EL CAJON (CNS) - A rare S-3B Viking aircraft from NASA considered pivotal to naval aviation history will arrive Tuesday in San Diego, where it will be permanently housed at the San Diego Air & Space Museum's El Cajon Gillespie Field Annex.
"The San Diego Air & Space Museum is honored to be the final home of the last flying S-3B Viking aircraft, one of the most iconic the annals of naval aviation history," said Jim Kidrick, the museum's president and CEO. "We are thrilled to display and share it with future generations of visitors to our Gillespie Field Annex in El Cajon. It is a truly worthy and welcome addition to our already impressive collection."
NASA's S-3B is the last flight-worthy Viking in the world. Originally designed by Lockheed Martin for the U.S. Navy as an anti-submarine warfare aircraft, the Viking was put out of active service by the U.S. Navy in 2009.

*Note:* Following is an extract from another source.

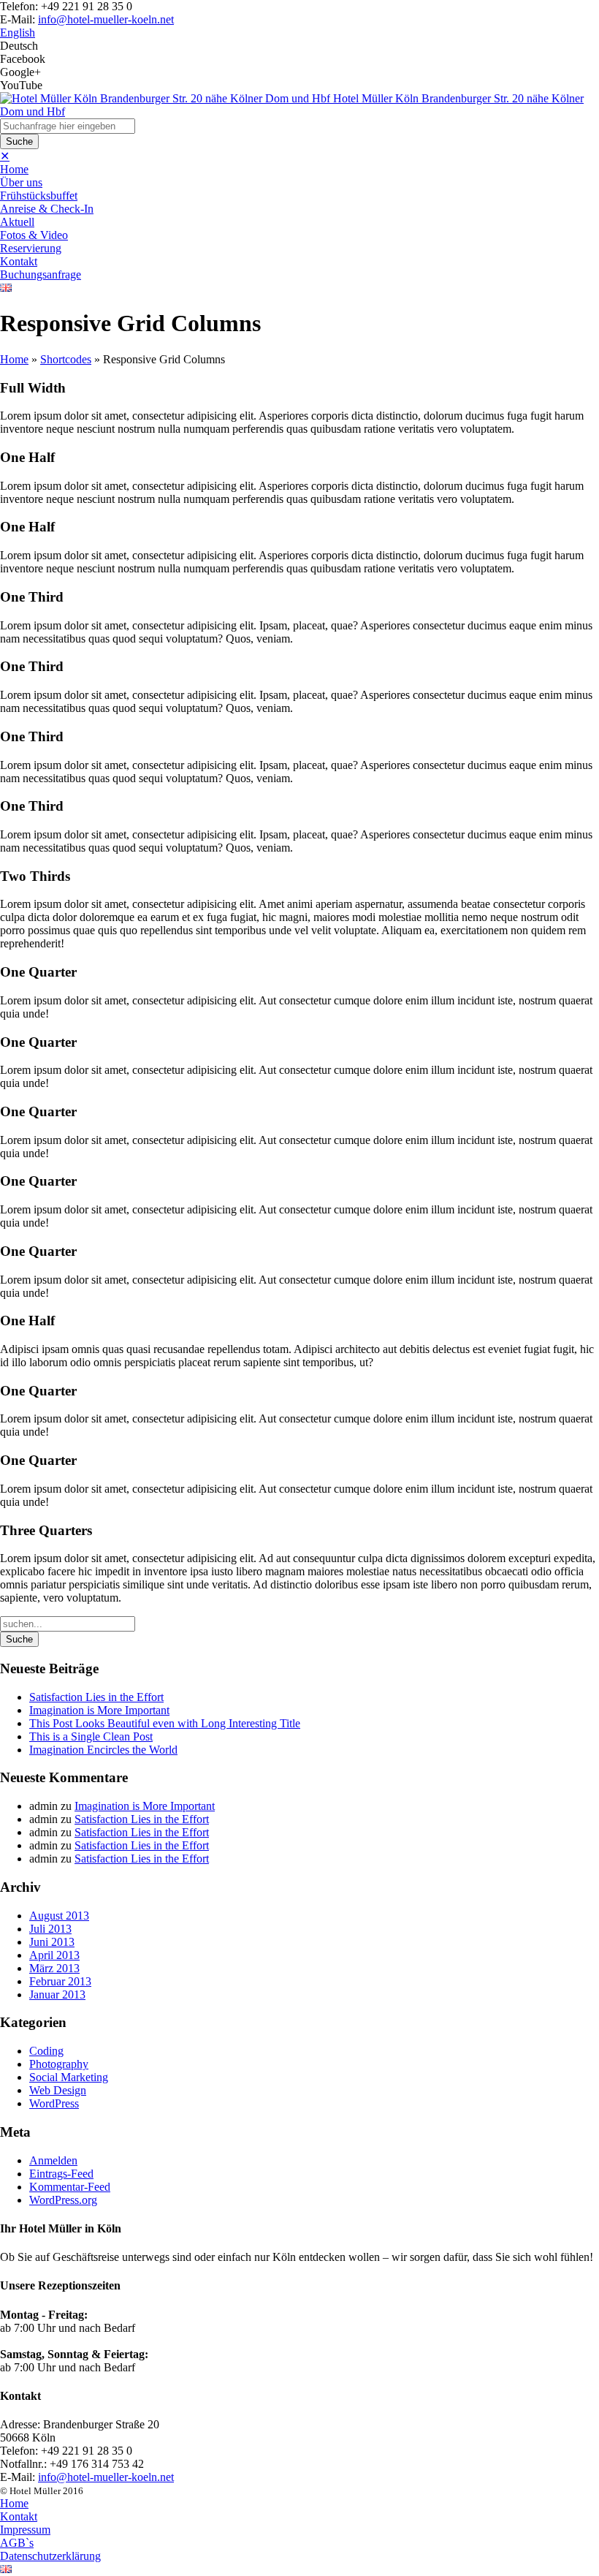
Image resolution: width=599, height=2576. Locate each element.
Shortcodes (65, 359)
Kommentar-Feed (69, 2187)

NASA's S-3B Viking was completely reconfigured in 2006 for flight research purposes. All weapons systems were removed and replaced with civilian avionics, GPS, and satellite communications systems to conduct flight communications research.
One of its major contributions was helping NASA's aeronautical innovators define communications standards that the Federal Aviation Administration can apply to the unmanned aircraft systems for safe operation in U.S. airspace.
The Viking departed Cleveland, Ohio, Tuesday morning and will stop in El Paso, Texas, where it will remain for an hour before departing for San Diego. After a scheduled flyover of North Island Naval Air Station, the aircraft will be flown to Gillespie Field, where it will land and taxi to its new home at the museum's annex at 335 Kenney St.
The progress of NASA Flight 601 can be tracked in real-time on FlightAware at https://flightaware.com/live/.
The San Diego Air & Space Museum is California's official air and space museum and education center. The museum is an affiliate of the Smithsonian Institution and is located in Balboa Park.